Exercise input
^^^^^^^^^^^^^^^^
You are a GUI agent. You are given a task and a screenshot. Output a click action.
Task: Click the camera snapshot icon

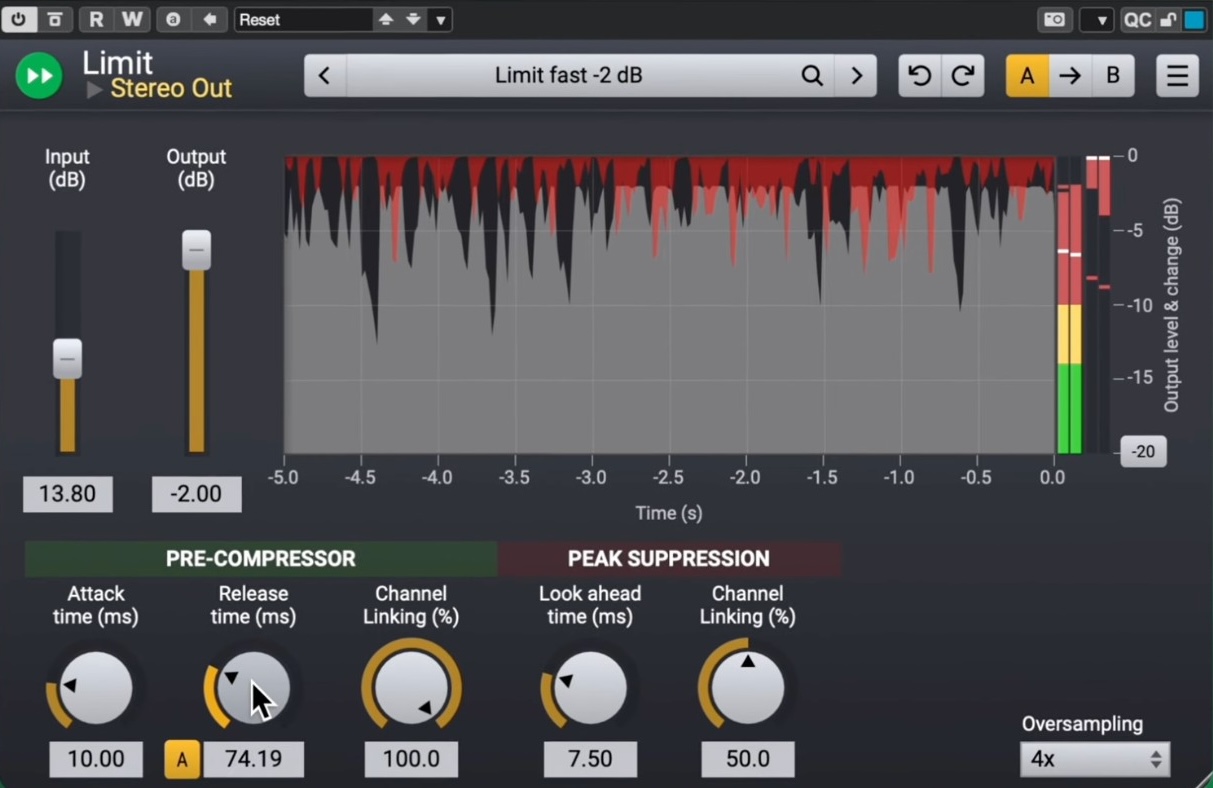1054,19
^^^^^^^^^^^^^^^^
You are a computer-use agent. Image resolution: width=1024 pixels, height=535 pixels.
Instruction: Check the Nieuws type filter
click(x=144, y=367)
^^^^^^^^^^^^^^^^
Instructions for the task
Filter this listing and copy only the lines holding the word "agent".

Reply
You are a GUI agent. You are given a task and a screenshot. Output a click action.
You are a computer-use agent. Image resolution: width=1024 pixels, height=535 pixels.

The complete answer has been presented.